The magazine featured a course by Prof. Lee Silver of Princeton University and the descriptive outline - here's where I have to inch forward carefully - turned to such terms as gene sequencing, FISH (Fluorescence in Situ Hybridization), DNA microarray and molecular clock, with great strides in the field since the Human Genome Project was completed in 2003. If you've stayed with me so far, there is good news to report.
It seems to me that if notable scientists are still delving into the past to extend the curve into the future, we're in luck. It tells us that we are, at this moment, still evolving and the world will still be around for us to evolve in. That , of course, is hypothetical at this point, but on the upside for all humanity.
I have no idea where that will take us because there is no certain accounting for nuclear bombs, birthers, tea baggers and William Kristol . But Darwin did provide some clues by telling us that we will adapt like his finches. Well, no, we won't turn yellow or purple each spring, but you get the point.

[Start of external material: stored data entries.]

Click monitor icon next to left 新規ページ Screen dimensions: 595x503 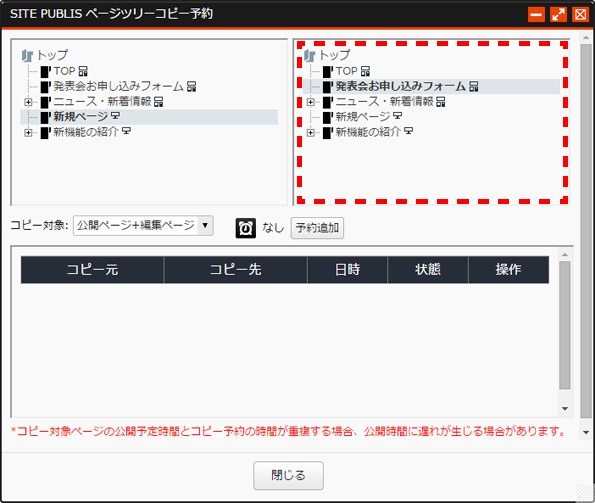click(115, 116)
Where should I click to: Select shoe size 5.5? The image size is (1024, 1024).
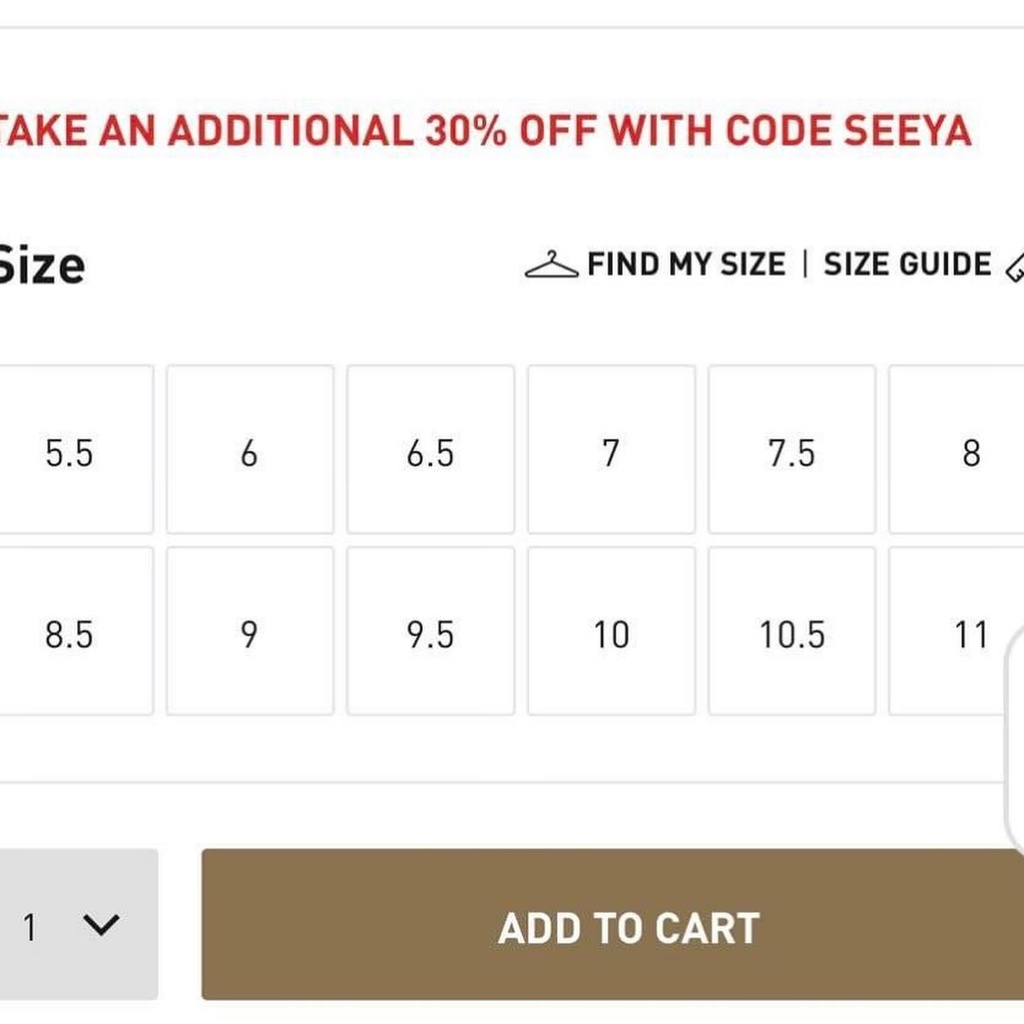(70, 452)
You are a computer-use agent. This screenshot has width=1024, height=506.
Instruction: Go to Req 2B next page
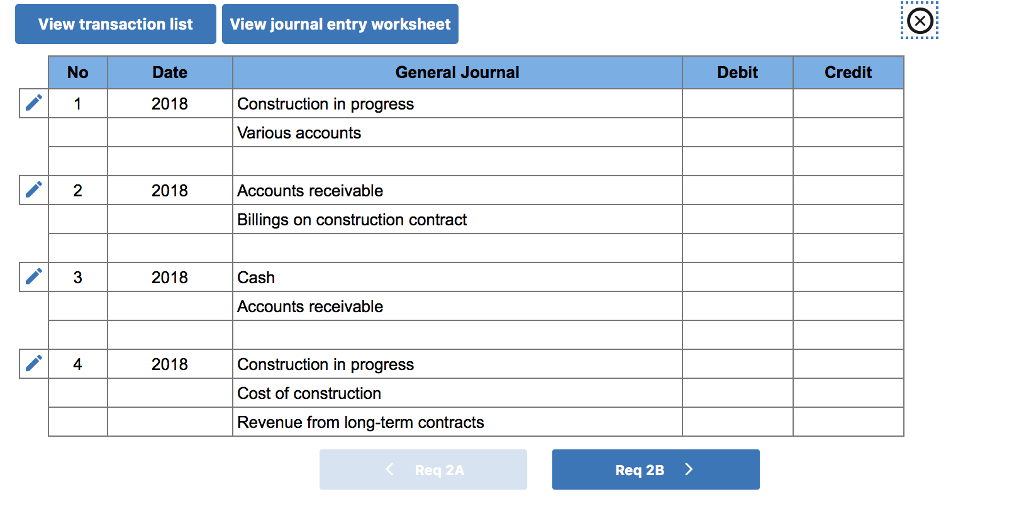point(655,470)
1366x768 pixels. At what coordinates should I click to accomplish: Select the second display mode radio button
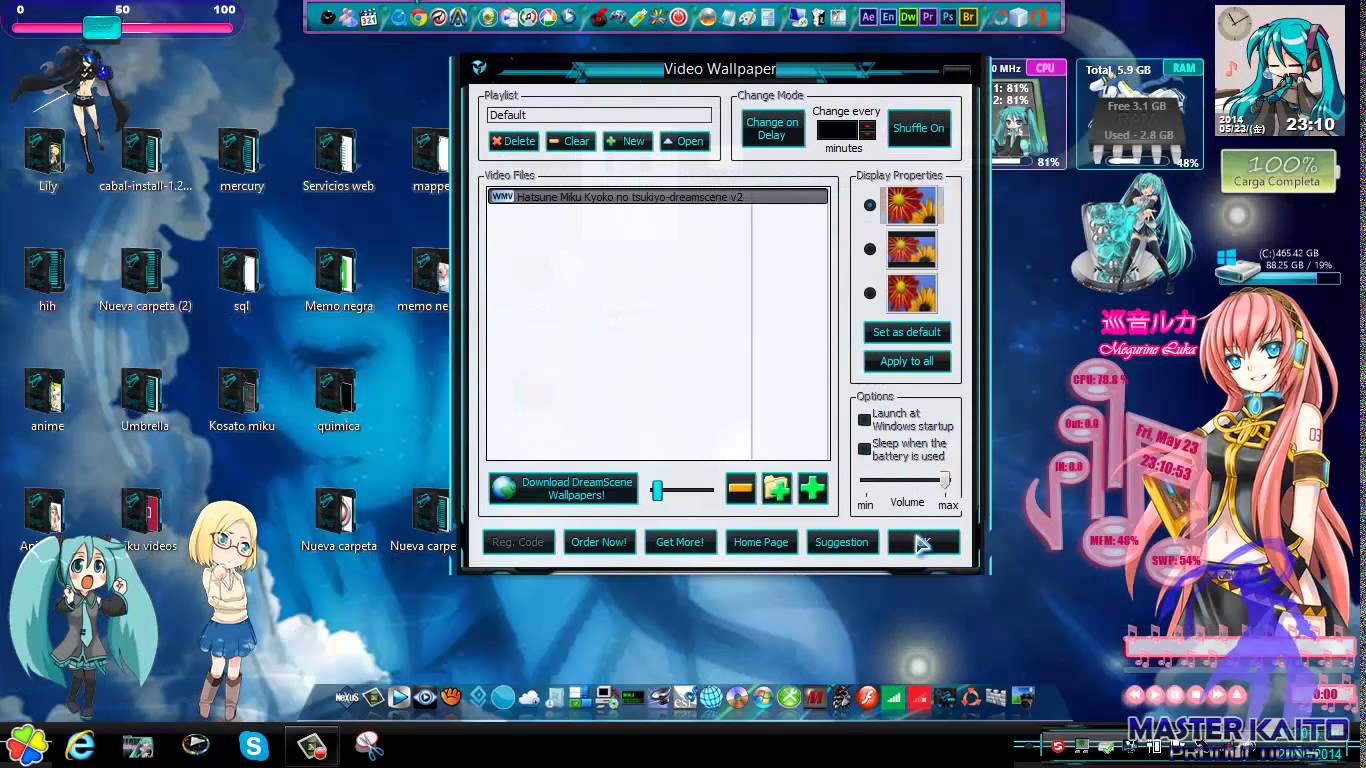click(x=870, y=249)
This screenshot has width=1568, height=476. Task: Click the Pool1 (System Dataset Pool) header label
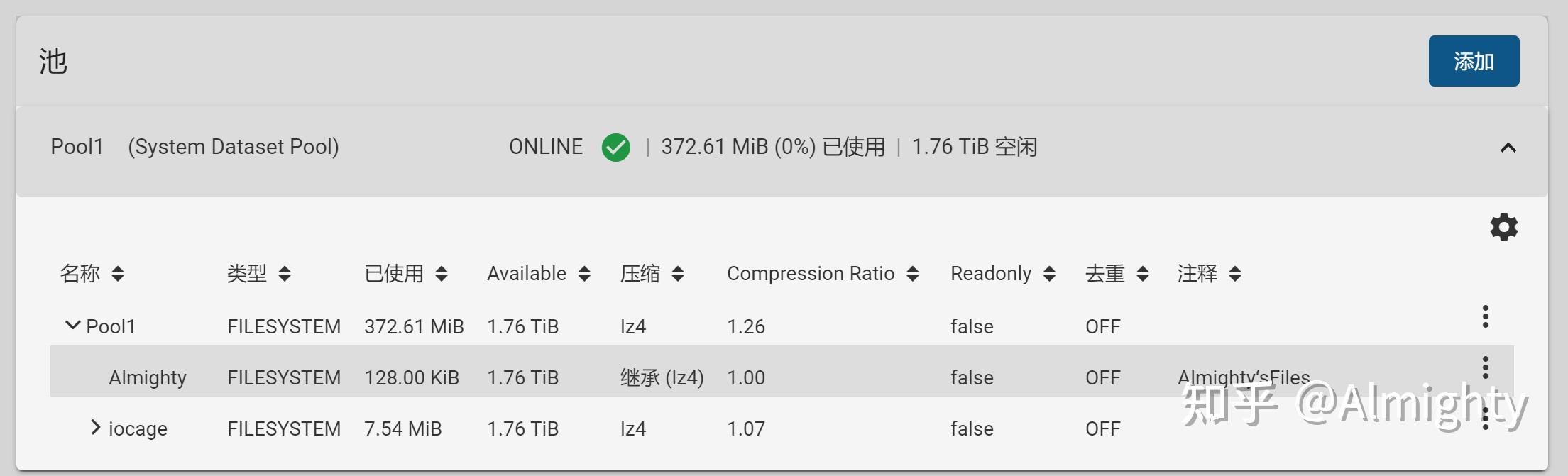click(194, 147)
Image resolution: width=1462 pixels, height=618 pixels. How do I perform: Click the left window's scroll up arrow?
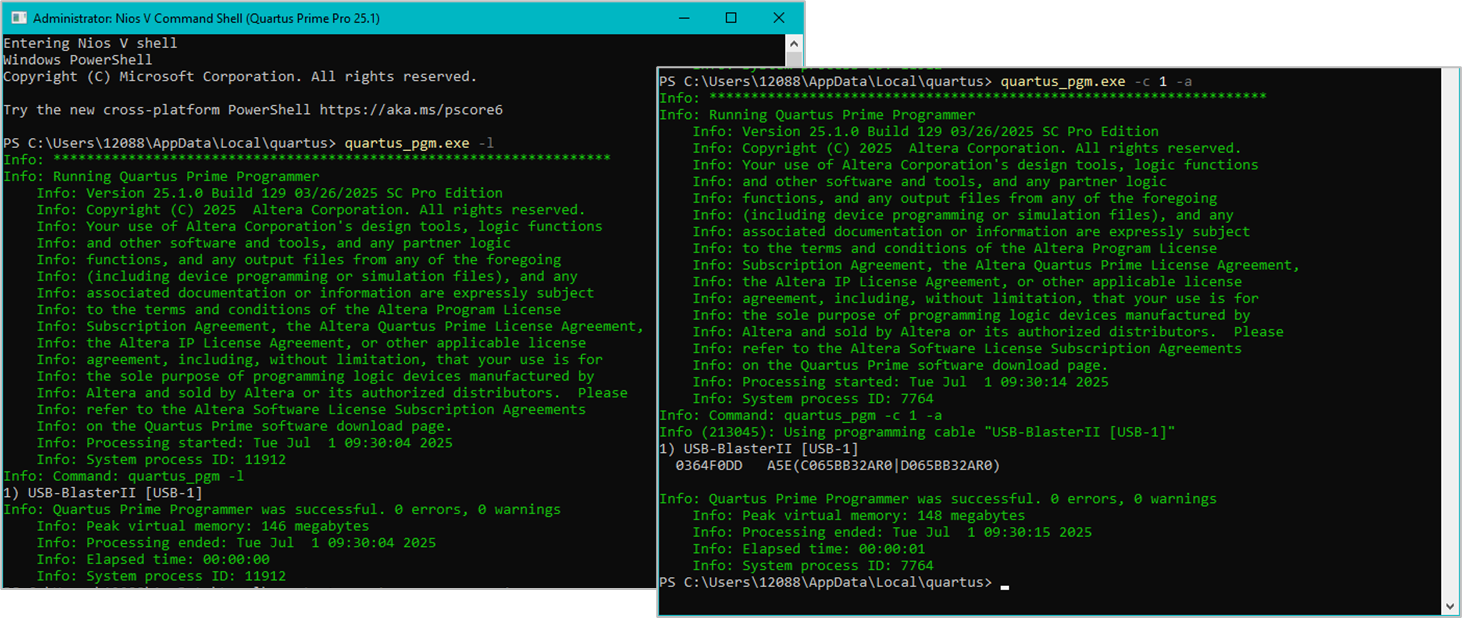795,43
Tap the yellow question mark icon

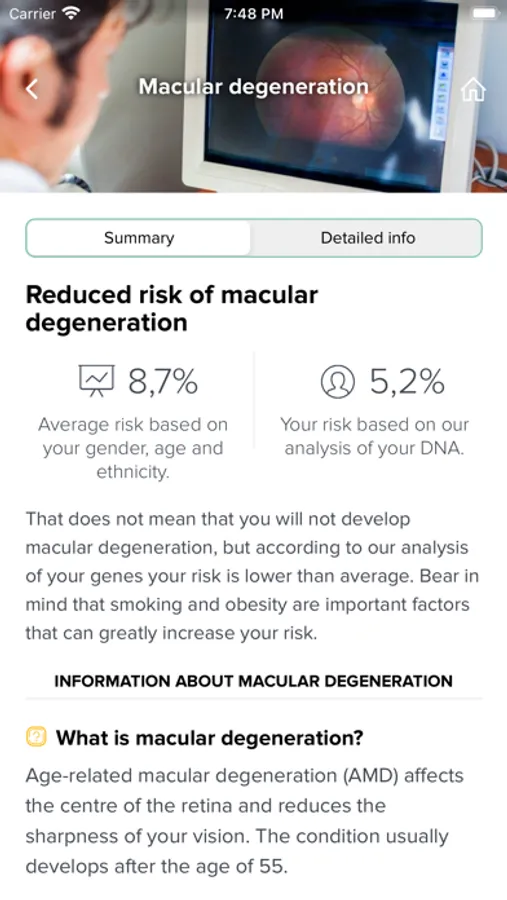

Since I won't be on hand to admit my mistakes, I would suggest that a human being a thousand years from now will probably have a fleshy rectangular niche in his ear where he safely and permanently implants a cell phone, much like a pacemaker. TV remotes, too often misplaced under last week's newspapers, will be passe. One will be able to switch stations by activating a tiny device that develops in the tongue and will always taste like a root beer float. And hips will have shrunk on frequent flyers to accommodate centuries of squeezing into airplane seats. Really basic stuff, if you think about it.
But remember: These alterations will only occur if evolution is sustained by an active planet itself. We can hope. On the other hand, a worst-case scenario would have human beings returning to life in the treetops. By the looks of the noisy Neanderthals at the town meetings on health care, some among us are getting a head start.